The water that floods the land near the estuaries, creeks and lagoons is a mix of fresh and salt water; hence the marshes are called saltwater marshes.
Freshwater marshes occur inland, just beyond the limits of the saltwater marshes and beyond the areas influenced by tides. In this zone, only the freshwater of the rivers overflows the river banks to flood the adjoining lowland, forming freshwater marshes.
Plants and Animals in the Marshes
Plants found in saltwater marshes include various grasses and also algae that float on the water surface. Major animals include mangrove crab, lagoon crab, hermit crab, mudskipper fish, bloody calm (Arcasenillis), oysters, barnacles and angel-fish.
Freshwater marshes also have floating plants in standing water like algae, water lettuce, Lemna and Salvinia (water arum), various ferns and varieties of sword grass. The animals include frogs and toads, as well as fishes and birds that wade into the water to feed on fish for example, the heron.

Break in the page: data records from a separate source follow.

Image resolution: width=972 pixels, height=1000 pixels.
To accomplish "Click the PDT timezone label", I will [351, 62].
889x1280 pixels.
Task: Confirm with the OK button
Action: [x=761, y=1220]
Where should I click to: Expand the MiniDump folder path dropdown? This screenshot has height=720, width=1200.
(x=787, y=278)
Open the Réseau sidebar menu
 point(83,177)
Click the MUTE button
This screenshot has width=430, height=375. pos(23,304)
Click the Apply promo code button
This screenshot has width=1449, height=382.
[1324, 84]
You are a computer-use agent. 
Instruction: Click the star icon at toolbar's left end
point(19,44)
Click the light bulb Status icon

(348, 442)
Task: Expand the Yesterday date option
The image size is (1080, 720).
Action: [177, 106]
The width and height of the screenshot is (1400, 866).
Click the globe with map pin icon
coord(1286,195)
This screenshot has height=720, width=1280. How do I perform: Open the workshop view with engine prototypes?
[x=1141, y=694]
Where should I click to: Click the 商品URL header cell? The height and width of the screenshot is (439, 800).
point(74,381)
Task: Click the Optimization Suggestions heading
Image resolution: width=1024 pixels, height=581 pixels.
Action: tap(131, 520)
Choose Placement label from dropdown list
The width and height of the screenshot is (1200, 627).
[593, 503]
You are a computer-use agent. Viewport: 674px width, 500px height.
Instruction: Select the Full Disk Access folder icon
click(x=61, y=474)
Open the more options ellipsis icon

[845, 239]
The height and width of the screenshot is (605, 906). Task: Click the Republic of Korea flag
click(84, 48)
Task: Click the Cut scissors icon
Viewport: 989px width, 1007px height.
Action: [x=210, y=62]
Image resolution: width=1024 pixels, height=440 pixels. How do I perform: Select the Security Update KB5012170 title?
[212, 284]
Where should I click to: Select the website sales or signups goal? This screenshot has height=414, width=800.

Adaptive Features of Plants and Animals in Marshes
The varying conditions of the marsh makes the organisms ready to adapt to all kinds of condition:
Adaptive Features of Plants in Marshes
Adaptive Features of Animals in Marshes
Summarily
In saltwater marshes, all the organisms have to be able to tolerate the salinity of the soil or water. They also have to tolerate the low oxygen concentration in the soil and water.
In freshwater marshes, the plants show adaptations similar to those of freshwater plants. Saprophytic organisms such as bacteria, which live on the dead organic matters in marshes, have to adapt to the mainly anaerobic conditions here.